Insanely silly string slicing session, help needed!

emacstheviking · April 29, 2020, 9:13pm

OK, I have a string like this
this/is/the/type/char*

and I want a predicate that can remove the char* from the end returning it as the type, and then return everything before “/char*” as the resultant variable name as that’s how it works. In any imperative language I care to mention this would be an absolute doddle but for some reason the likes of sub_string and split_string are driving me nuts. The problem is if you give it a string with a trailing slash.

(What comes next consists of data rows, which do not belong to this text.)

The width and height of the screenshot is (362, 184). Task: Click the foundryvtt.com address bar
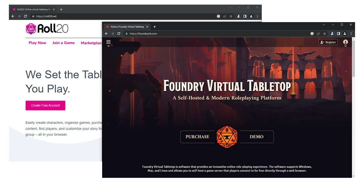tap(212, 34)
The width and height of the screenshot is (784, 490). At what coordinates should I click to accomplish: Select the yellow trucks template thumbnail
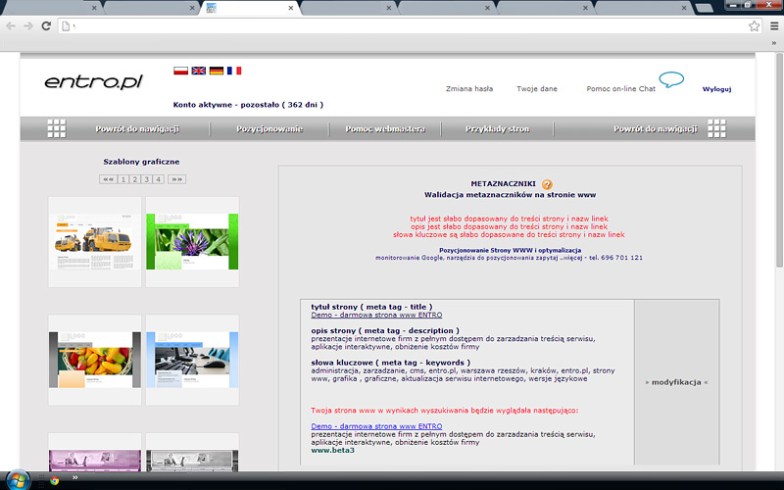[x=94, y=241]
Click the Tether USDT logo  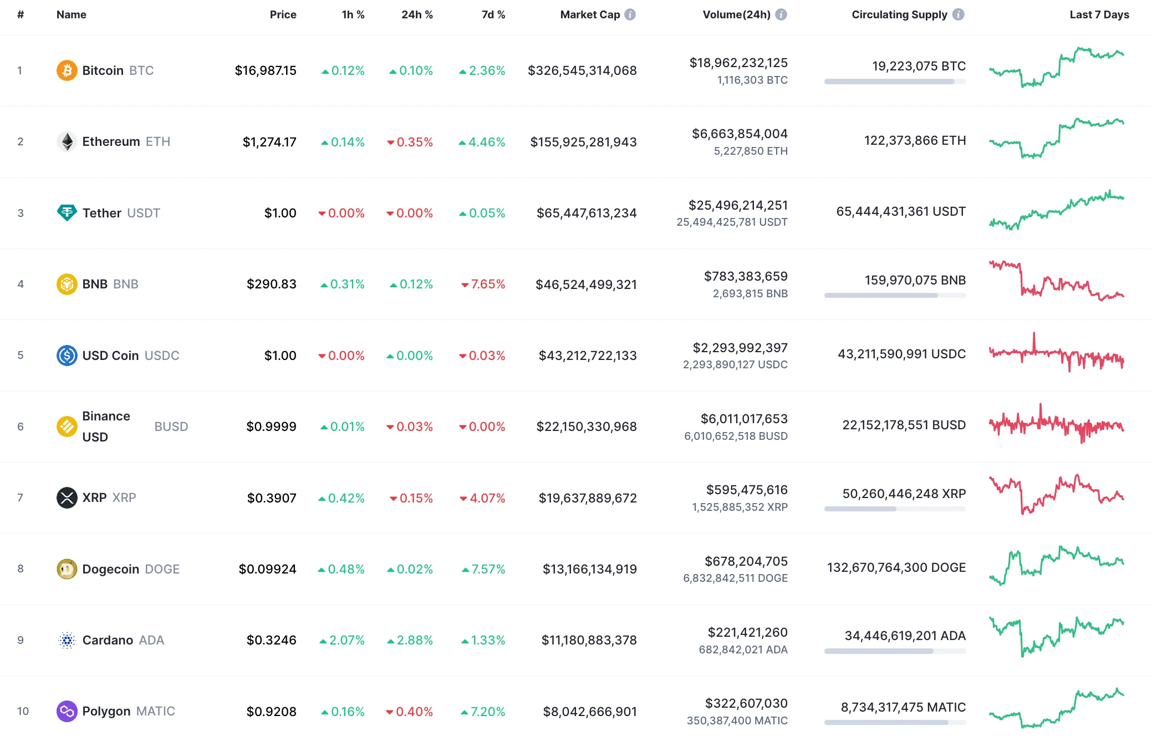67,212
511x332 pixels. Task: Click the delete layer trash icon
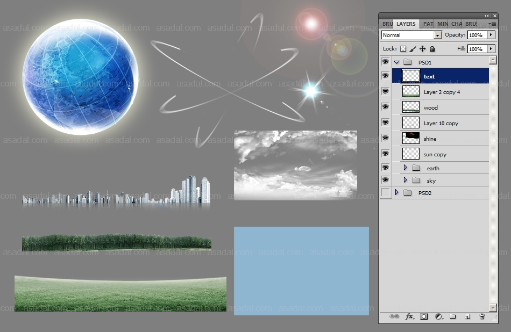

I know I am using split_string with the same pad and sep chars to remove duplicated occurrences. I am wondering if the predicate below is even on the right track.

var_type(Var, VarOut,Type) :-
    split_string(Var, "/", "/", Parts),
    length(Parts, L),
    L > 1,
    !,
    last(Parts, Type),
    string_length(Var, VLen),      % Now we just drop the prefix
    string_length(Type, TLen),     % from the end of the source
    PLen is VLen - TLen -1 ,       % including the trailing "/"
    print([VLen, TLen, PLen]),
    sub_string(Var, 0, PLen, _, VarOut)

ast:  ?- var_type("score/longint/the/last/char*/", Var, Type).
[29,5,23]
Var = "score/longint/the/last/",
Type = "char*".

ast:  ?- var_type("score/longint/the/last/char*", Var, Type).
[28,5,22]
Var = "score/longint/the/last",
Type = "char*".

ast:  ?- var_type("score/longint", Var, Type).
[13,7,5]
Var = "score",
Type = "longint".

ast:  ?- var_type("score/", Var, Type).
false.

ast:  ?- var_type("score", Var, Type).
false.

The last two fail but that’s fine as it indicates no trailing type was given in the string. Essentially if the string ends with “/” I should probably reject it in the first place, so I will follow that but I can’t believe how ugly it all feels at this point.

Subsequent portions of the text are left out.